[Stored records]
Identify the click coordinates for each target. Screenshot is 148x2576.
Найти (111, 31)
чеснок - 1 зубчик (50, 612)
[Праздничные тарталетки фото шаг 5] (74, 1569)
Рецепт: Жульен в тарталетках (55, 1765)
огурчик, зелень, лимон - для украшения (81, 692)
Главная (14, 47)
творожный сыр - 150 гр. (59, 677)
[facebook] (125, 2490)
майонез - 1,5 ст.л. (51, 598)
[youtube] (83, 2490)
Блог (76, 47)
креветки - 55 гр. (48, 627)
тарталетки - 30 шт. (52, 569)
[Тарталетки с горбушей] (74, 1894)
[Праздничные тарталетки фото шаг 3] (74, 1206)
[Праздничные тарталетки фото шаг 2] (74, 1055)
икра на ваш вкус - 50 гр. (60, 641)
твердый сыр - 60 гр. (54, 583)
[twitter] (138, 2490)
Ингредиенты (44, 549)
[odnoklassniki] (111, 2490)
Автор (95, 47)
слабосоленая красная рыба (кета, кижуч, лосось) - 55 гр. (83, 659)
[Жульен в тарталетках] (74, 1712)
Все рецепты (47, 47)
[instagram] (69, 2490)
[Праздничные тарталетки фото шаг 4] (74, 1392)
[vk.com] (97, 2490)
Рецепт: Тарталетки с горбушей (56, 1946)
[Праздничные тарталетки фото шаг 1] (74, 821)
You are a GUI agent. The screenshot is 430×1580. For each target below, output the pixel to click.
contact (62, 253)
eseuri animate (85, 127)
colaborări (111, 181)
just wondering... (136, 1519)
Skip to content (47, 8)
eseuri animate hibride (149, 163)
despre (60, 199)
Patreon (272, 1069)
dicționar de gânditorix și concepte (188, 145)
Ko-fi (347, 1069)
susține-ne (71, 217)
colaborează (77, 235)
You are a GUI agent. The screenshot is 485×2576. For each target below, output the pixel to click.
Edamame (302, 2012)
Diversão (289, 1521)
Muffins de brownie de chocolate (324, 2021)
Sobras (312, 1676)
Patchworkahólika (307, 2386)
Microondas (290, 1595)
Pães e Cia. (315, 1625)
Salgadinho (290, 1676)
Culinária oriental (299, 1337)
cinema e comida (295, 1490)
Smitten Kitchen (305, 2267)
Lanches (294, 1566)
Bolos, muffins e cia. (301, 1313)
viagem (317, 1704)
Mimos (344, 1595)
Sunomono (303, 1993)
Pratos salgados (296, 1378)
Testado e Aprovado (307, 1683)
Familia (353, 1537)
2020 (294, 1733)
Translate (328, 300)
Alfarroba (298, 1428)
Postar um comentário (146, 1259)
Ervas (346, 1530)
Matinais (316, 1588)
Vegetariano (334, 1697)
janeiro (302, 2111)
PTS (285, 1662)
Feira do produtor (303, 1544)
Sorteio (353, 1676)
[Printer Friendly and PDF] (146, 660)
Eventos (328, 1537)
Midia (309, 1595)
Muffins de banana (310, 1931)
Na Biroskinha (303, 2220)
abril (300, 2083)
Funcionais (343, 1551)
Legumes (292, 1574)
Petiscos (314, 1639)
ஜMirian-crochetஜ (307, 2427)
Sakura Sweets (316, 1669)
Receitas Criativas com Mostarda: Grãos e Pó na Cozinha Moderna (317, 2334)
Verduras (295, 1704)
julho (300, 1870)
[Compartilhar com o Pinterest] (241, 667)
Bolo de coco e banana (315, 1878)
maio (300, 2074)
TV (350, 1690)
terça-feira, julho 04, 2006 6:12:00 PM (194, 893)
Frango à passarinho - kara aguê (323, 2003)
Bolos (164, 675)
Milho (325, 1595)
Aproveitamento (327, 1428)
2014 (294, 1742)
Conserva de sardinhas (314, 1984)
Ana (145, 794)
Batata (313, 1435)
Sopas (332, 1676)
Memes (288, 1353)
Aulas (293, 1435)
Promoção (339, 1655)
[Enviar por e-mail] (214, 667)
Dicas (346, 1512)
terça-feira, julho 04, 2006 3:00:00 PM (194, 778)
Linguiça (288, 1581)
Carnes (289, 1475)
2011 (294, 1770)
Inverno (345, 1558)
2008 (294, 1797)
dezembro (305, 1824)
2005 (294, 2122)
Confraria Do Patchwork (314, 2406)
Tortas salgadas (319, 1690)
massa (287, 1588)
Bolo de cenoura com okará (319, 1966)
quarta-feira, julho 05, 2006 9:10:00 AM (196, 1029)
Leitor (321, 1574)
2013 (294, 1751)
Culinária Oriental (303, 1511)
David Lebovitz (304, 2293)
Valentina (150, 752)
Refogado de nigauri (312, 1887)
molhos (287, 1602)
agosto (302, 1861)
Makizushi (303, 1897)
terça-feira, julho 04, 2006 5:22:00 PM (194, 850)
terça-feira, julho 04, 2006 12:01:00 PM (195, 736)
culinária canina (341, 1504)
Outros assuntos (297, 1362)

**TRY IT**
I need every line of the data that has the word "julho"; please list them.

**TASK RESPONSE**
julho (300, 1870)
terça-feira, julho 04, 2006 6:12:00 PM (194, 893)
terça-feira, julho 04, 2006 3:00:00 PM (194, 778)
quarta-feira, julho 05, 2006 9:10:00 AM (196, 1029)
terça-feira, julho 04, 2006 5:22:00 PM (194, 850)
terça-feira, julho 04, 2006 12:01:00 PM (195, 736)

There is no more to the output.